There was generally a lack of detailed information in the PI on the use of drugs in patients with renal impairment. The majority of PI documents (88 of 155 PI; 57%) provided quantitative dosage recommendations, but this was often not detailed enough to help users to make an informed decision. For 37 PI documents (24%), an altered dosage regimen was proposed without a quantifiable measure of renal function reported in the dose recommendation. The renal function severity category terms used and the associated quantitative values were also not consistent. It was observed that the recommendations varied among different brands of hydromorphone, morphine, oxycodone, tramadol, metformin and topiramate.

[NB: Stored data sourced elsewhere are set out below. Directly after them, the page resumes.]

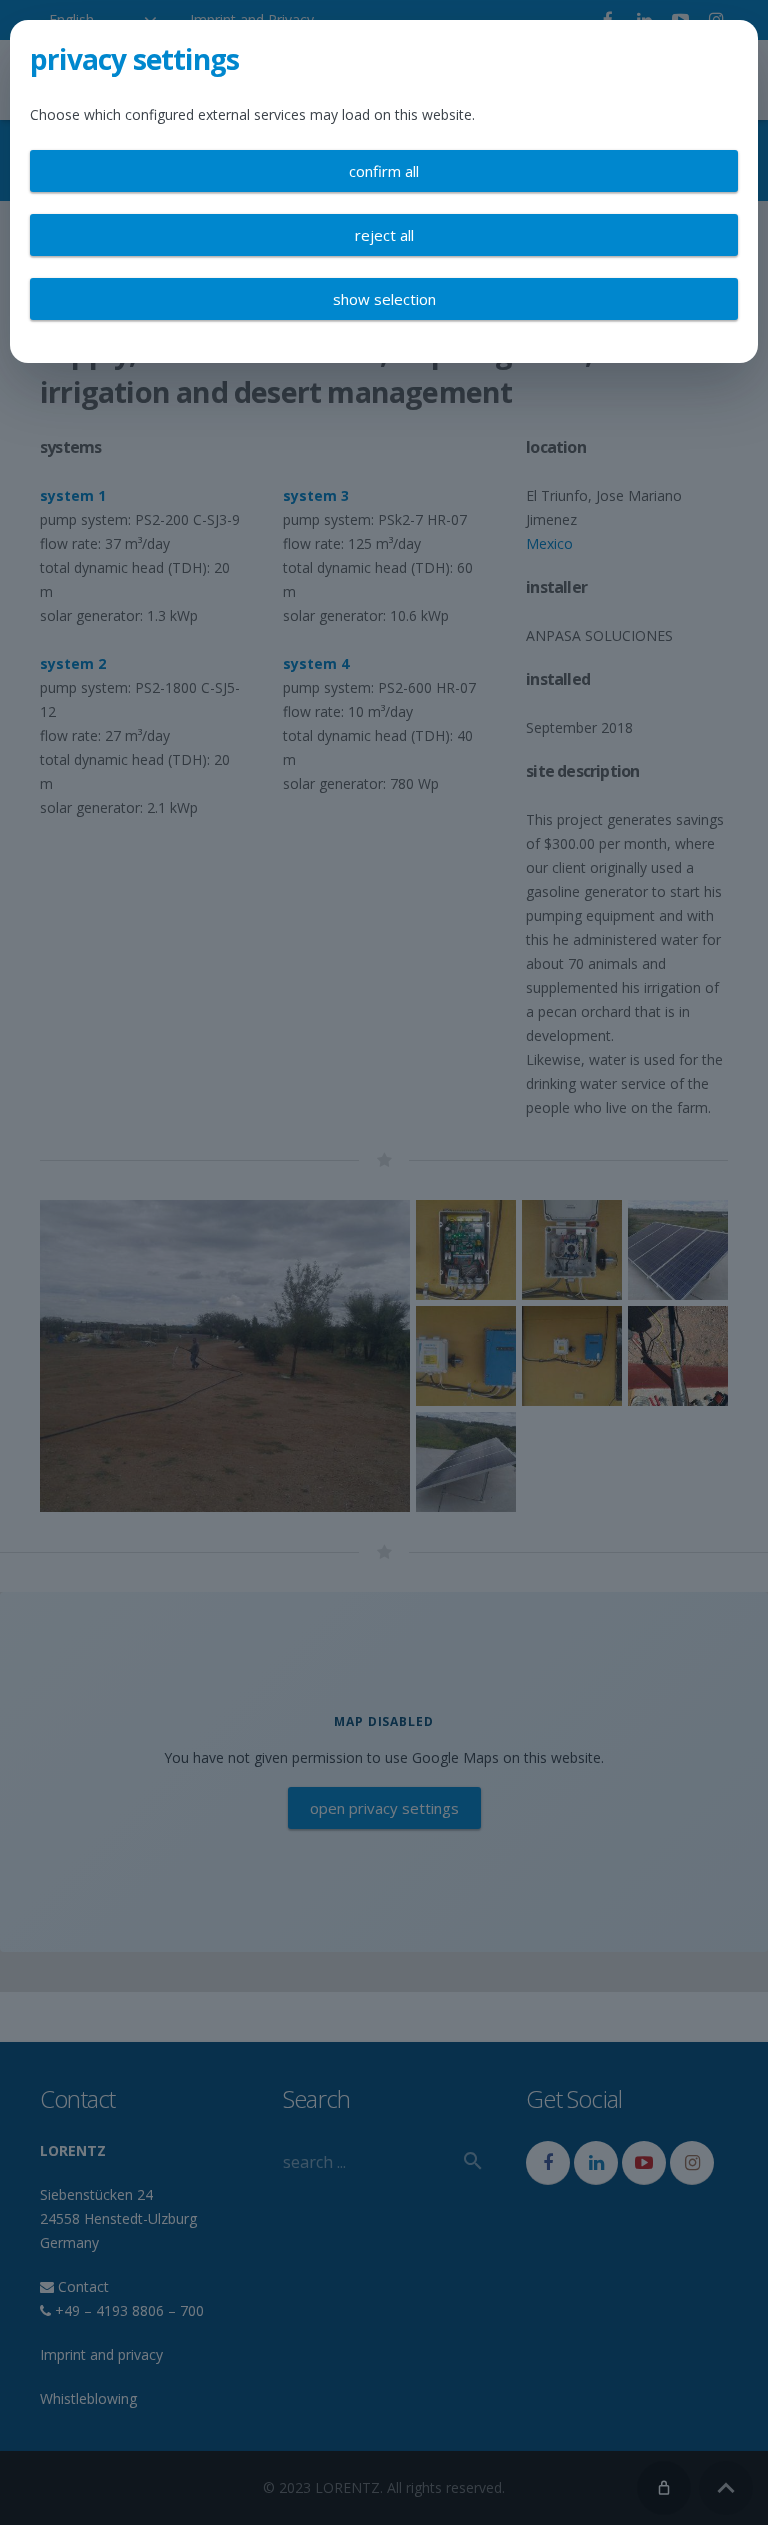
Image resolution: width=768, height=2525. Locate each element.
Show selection (384, 299)
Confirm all (384, 171)
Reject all (384, 235)
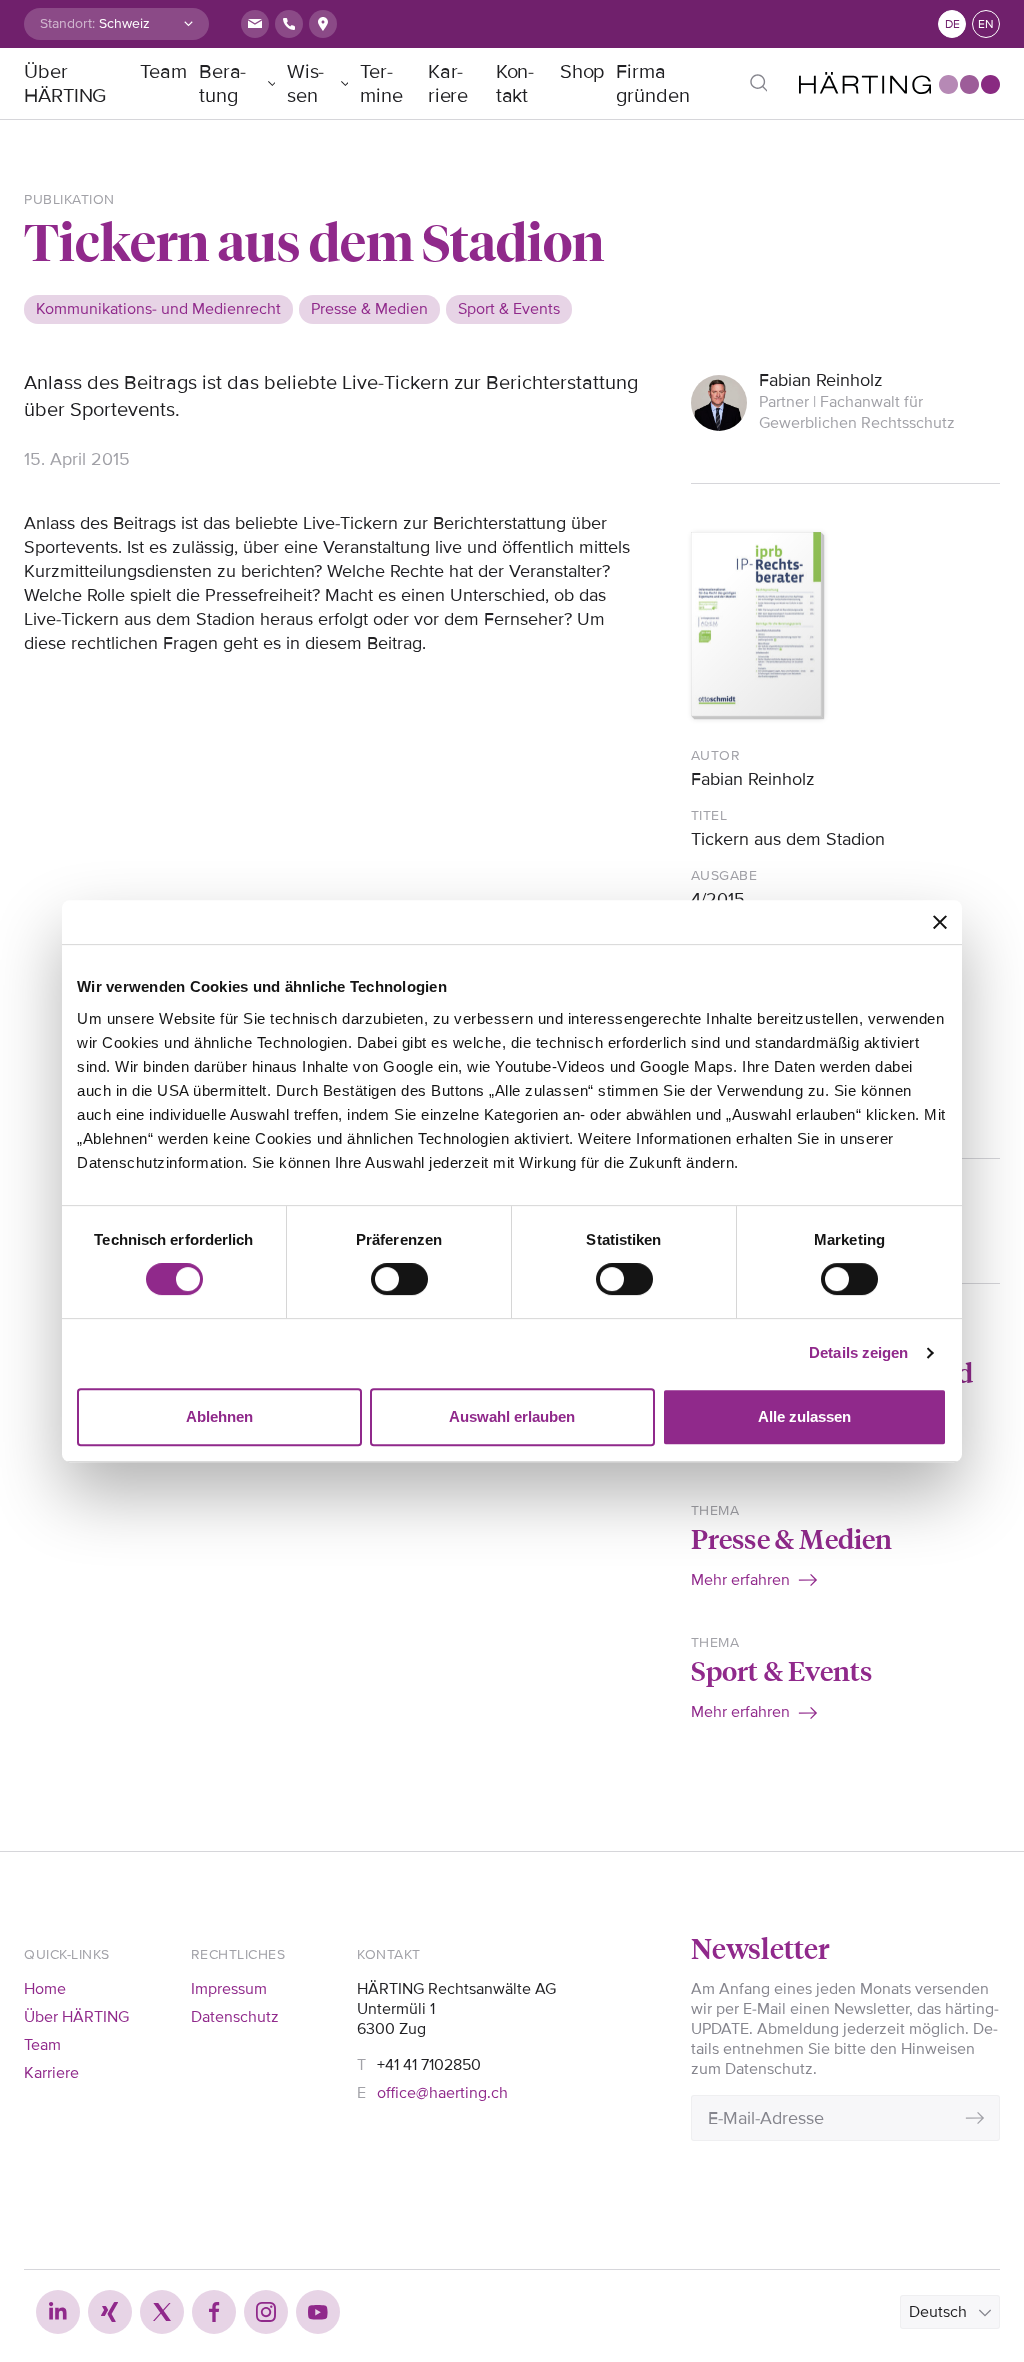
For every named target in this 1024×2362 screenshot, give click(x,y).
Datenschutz (235, 2017)
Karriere (448, 84)
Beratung (223, 84)
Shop (582, 72)
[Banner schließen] (940, 922)
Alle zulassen (804, 1416)
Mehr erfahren (740, 1580)
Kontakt (515, 84)
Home (45, 1989)
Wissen (306, 84)
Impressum (229, 1989)
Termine (381, 84)
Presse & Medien (792, 1537)
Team (163, 72)
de (952, 24)
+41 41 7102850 (429, 2065)
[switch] (399, 1279)
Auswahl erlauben (512, 1416)
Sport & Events (782, 1669)
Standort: (67, 23)
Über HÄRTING (65, 84)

The reporting of renal function quantification methods, and associated dosage recommendations, in PI requires standardisation to ensure optimal drug dosing. Regularly updating of PI is also necessary.
回顾同一通用名药物不同品牌的产品信息(PI),并调查目前关于肾功能损害时给药信息的可得程度以及同一通用名药物给药建议之间的一致性。
查阅《医学专科月度索引》(MIMS)中28种建议在肾功能损害时谨慎使用的通用名药物。对于每种通用名药物,记录所有列出的具有固体口服剂型的可用品牌。对于每个确定的品牌,查阅当前的PI并整理有关肾功能损害的数据。确定这些PI在肾脏给药建议方面的差异。
PI中关于肾功能损害患者用药的详细信息普遍缺乏。大多数PI文件(155份PI中的88份;57%)提供了定量给药建议,但往往不够详细,无法帮助使用者做出明智的决定。对于37份PI文件(24%),提出了改变的给药方案,但在剂量建议中未报告可量化的肾功能指标。所使用的肾功能严重程度类别术语以及相关的定量值也不一致。观察到不同品牌的氢吗啡酮、吗啡、羟考酮、曲马多、二甲双胍和托吡酯的建议存在差异。
PI中肾功能量化方法及相关给药建议的报告需要标准化,以确保最佳给药剂量。PI的定期更新也很有必要。